Resistance switching in memristor devices, set (HRS-to-LRS) and reset (LRS-to-HRS) processes, can occur either in abrupt or gradual resistance change. Figure 1 depicts the schematic of current–voltage and conductance-pulses curves of the abrupt and gradual resistance changes [2]. The abrupt resistance change is a phenomenon where the current or conductance of the resistance states is suddenly changed at a threshold voltage, as depicted in Figure 1(a) and (b). Any memristor devices with this digital characteristic tend to have limited capability to exhibit multiple resistance states (multibit performance). Henceforth, this abrupt behavior is also called digital switching. The only possible way to induce multibit performance is by varying the current compliance level to limit the size of the conduction filaments, and thus it controls the amount of the current that can pass through the cell (Figure 1(b)). On the other hand, gradual resistance change is a phenomenon where the device does not require any threshold voltage to change the current or conduction of the states, as depicted in Figure 1(c) and (d). In this case, any given voltage or electrical pulse stimulus is able to modulate the current or conduction of the states [9]; thus, the number of the states that the memristor can exhibit is equivalent to the number of voltage or pulse stimulus it can response to (Figure 1(d)). Henceforth, this gradual behavior is also called analog switching.

Figure 1.

Schematic of (a, b) digital and (c, d) analog switching behaviors. Reprinted from [2].

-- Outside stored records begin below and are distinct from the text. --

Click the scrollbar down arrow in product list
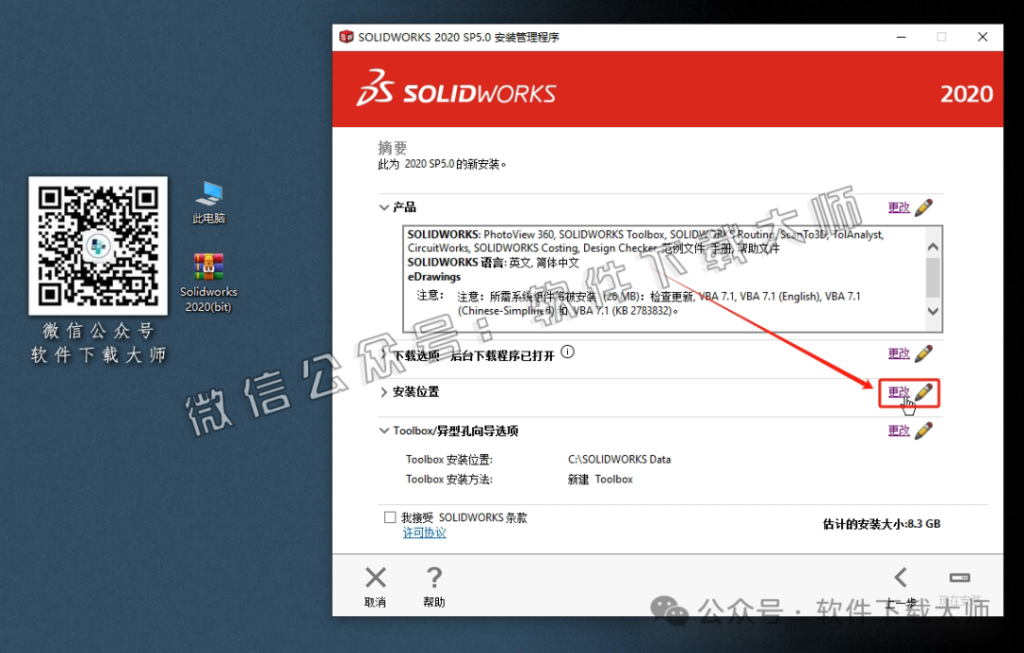 pos(932,313)
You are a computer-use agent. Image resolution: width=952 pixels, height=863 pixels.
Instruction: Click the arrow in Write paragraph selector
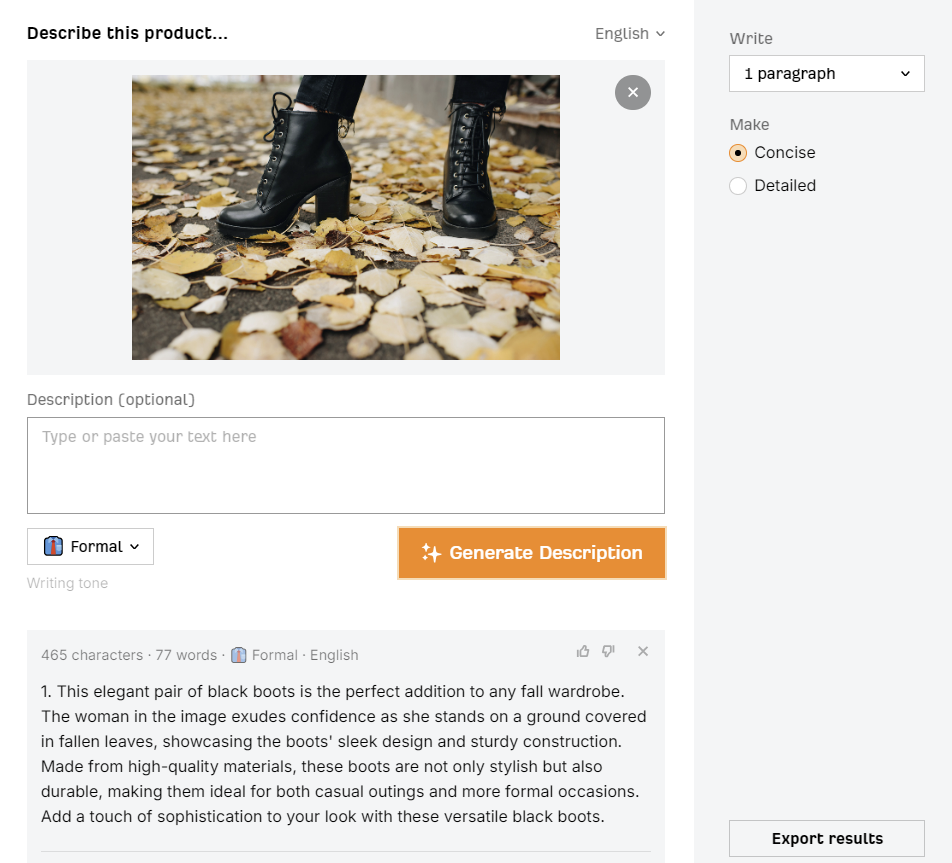click(905, 73)
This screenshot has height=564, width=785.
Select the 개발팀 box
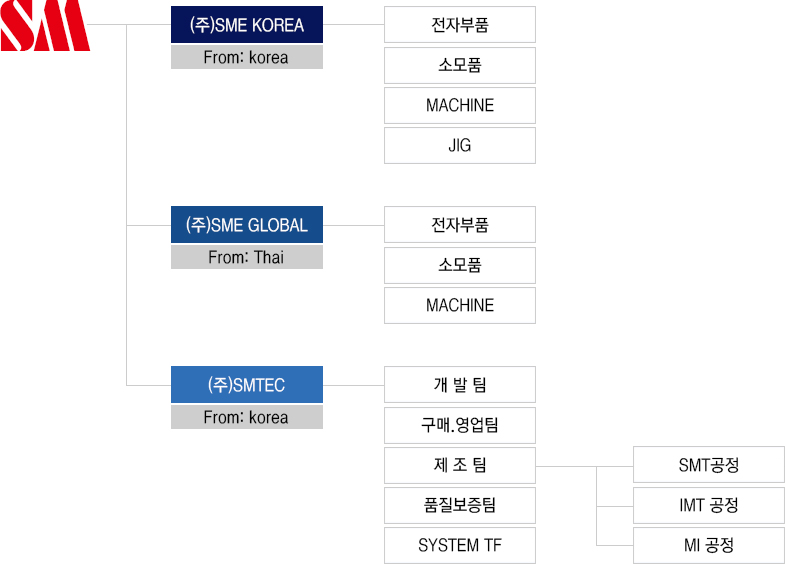tap(460, 385)
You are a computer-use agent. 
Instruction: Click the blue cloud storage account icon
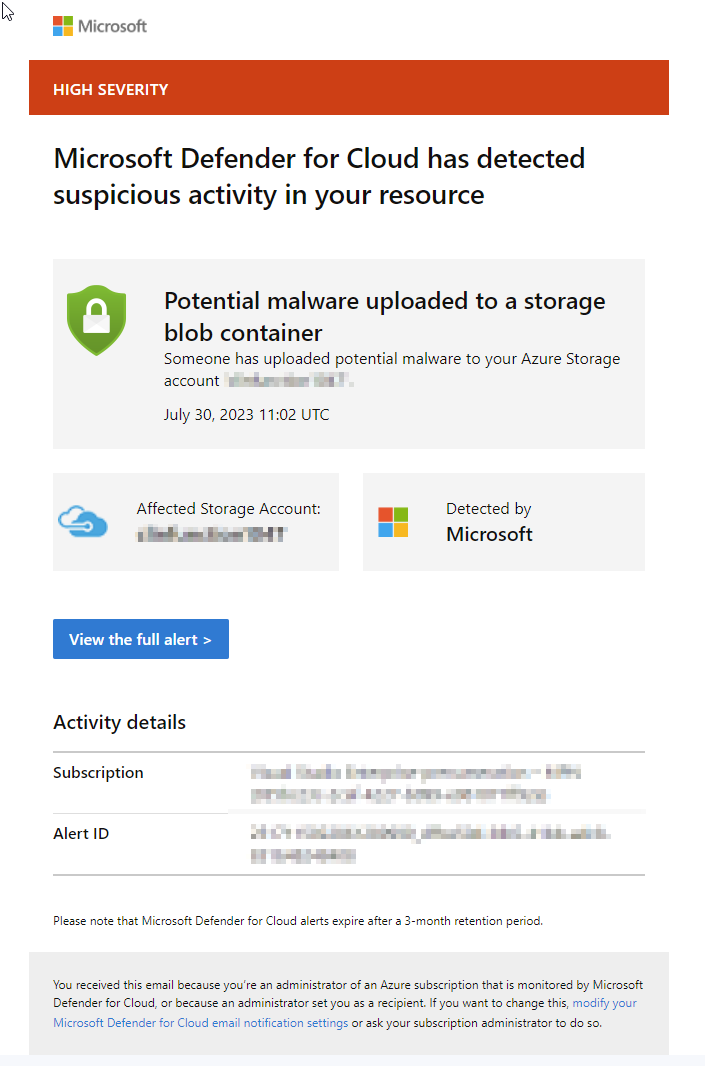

It is important to note that, based on our knowledge, the memristor, which works under unipolar mode (employing the same voltage polarity to set and reset the device), cannot show analog switching due to the rapid Joule heating process. Hence, the memristor should be designed in such a way where the Joule heating should not play a major role in its switching mechanism. Bipolar mode, however, has several variants of mode, such as conventional, complementary, and diode-like bipolar modes. Figure 2 shows the conventional and complementary bipolar resistive switching in Pt/ZnO/TiN memristor that was observed by Khan SA et al. [10]. They suggested that the two modes can be exhibited by varying the bias condition; counter-clockwise and clockwise voltage sweeps exhibit conventional (BRS) and complementary (CRS) bipolar modes, respectively, as depicted in Figure 1(a) and (b). The efficacy of the modes on the synaptic performance was studied Figure 1(c) and (d). Although both modes can exhibit synaptic plasticity (potentiation and depression characteristics), BRS performs superior linearity than that of CRS and, thus, better training accuracy (Figure 2(e)).

Figure 2.

I-V curves of (a) conventional analog bipolar (BRS) and (b) complementary (CRS) resistance switching modes in Pt/ZnO/TiN memristive device. Synaptic potentiation and depression of (c) BRS and (d) CRS. Epoch training accuracy of BRS and CRS devices. (e) Training accuracy of CRS and BRS modes. Reprinted from [10].

Memristors having a complementary or a diode-like mode offer benefit to the circuit integrations, which they do not need to be stacked with an additional select device in the array configuration [11, 12]. However, the exact switching mechanism of the complementary and diode-like bipolar modes is still not fully understood. Likewise, the synaptic properties of the complementary and diode-like memristor devices are still less investigated. Henceforth, based on these reasons, the present chapter only focuses on the device development on the conventional bipolar memristive devices.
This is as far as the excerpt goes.